NEW YORK – Today, the New York City Landmarks Preservation Commission (LPC) designated 7 historic buildings on Broadway south of Union Square as individual landmarks: 817 Broadway, 826 Broadway, 830 Broadway, 832-834 Broadway, 836 Broadway, 840 Broadway, and 841 Broadway. These historic buildings located between East 12th and East 14th streets represent an important era in Broadway's history and recognize the significant contributions that these late-19th century commercial structures made to the area's architectural and historic character.

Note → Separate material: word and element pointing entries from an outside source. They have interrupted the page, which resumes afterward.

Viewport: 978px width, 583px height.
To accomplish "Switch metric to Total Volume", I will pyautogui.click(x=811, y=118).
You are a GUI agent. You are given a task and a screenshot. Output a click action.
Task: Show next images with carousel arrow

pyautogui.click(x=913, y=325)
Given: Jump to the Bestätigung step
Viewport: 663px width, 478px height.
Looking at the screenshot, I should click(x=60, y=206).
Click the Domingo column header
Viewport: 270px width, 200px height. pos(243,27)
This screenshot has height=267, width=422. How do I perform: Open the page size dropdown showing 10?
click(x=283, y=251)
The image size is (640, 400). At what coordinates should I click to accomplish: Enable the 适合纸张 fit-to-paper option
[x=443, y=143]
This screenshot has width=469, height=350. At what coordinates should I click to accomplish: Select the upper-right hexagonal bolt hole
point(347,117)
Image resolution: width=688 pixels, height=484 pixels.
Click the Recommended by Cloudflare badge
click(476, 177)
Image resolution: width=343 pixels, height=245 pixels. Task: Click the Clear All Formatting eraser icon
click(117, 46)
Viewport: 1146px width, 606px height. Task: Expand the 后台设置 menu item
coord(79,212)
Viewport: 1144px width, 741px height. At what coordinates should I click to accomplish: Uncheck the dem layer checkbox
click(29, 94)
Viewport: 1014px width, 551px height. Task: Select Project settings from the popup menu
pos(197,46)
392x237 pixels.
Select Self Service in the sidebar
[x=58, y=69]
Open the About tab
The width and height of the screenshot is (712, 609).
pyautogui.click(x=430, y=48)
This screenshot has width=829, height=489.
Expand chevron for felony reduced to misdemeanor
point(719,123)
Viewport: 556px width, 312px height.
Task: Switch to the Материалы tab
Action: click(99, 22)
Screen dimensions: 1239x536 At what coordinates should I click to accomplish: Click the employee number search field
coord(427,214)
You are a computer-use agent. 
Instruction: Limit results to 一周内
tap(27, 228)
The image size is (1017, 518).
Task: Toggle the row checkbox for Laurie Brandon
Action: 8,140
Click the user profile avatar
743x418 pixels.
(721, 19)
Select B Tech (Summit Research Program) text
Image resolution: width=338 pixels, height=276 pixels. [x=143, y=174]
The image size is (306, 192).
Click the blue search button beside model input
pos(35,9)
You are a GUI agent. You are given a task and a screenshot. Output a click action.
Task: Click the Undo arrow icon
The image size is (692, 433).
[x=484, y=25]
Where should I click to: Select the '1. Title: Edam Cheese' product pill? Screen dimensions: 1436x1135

"I am delighted that the Commission has voted to designate these seven Broadway buildings as individual landmarks," said Landmarks Preservation Commission Chair Sarah Carroll. "Each of these seven buildings has strong architectural and historical significance and together they reflect the history and importance of Broadway's development south of Union Square. They tell the history of the area, from its industrial past with the garment industry and labor rights movement to its cultural significance with the film industry and the internationally beloved Strand Bookstore."
Built between 1876 and 1902, these seven buildings were designed by notable New York City architects as the area south of Union Square was experiencing rapid commercial development. They include prominent corner buildings that anchor this section of Broadway between NoHo and Union Square, and an intact and handsome block-front that reflects the late-19th century development of the avenue and broader area. They are architecturally significant examples of their style and type.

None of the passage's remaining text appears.